DENVER --If you judge a preseason game solely by how it starts, the Broncos did just fine.
They ended the first quarter with a 7-0 lead and a 116-37 advantage in total yards. They averaged 6.1 yards per play, holding the 49ers to 3.7 yards a snap.
The 49ers did not do any damage until key starters like Chris Harris Jr., Von Miller, Brandon Marshall, Darian Stewart, T.J. Ward, Derek Wolfe and Sylvester Williams were done for the night.
But with a quarterback battle in play, a preseason game isn't just about the start.
It's four quarters -- and after a last-gasp Paxton Lynch pass was intercepted, it included four giveaways that doomed the Broncos to a 31-24 loss.

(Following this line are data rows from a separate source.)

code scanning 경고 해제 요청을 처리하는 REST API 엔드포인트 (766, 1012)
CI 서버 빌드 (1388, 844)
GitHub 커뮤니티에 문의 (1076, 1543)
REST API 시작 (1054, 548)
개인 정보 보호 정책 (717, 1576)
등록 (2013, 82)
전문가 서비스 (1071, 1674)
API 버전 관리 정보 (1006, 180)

A quick postgame look at the three key areas to watch:
- THE ONGOING QUARTERBACK COMPETITION**
Lynch, Mark Sanchez and Trevor Siemian all had bright moments, but turnovers were their undoing.
"At the end of the day, it's your job to protect the ball," Head Coach Gary Kubiak said. "That's the most important thing. That's something that coming out of tonight wasn't good enough."
Siemian looked composed on his first drive, and relied on short passes during his one quarter-plus of work. Every one of his 14 passes was completed within 11 yards of the line of scrimmage.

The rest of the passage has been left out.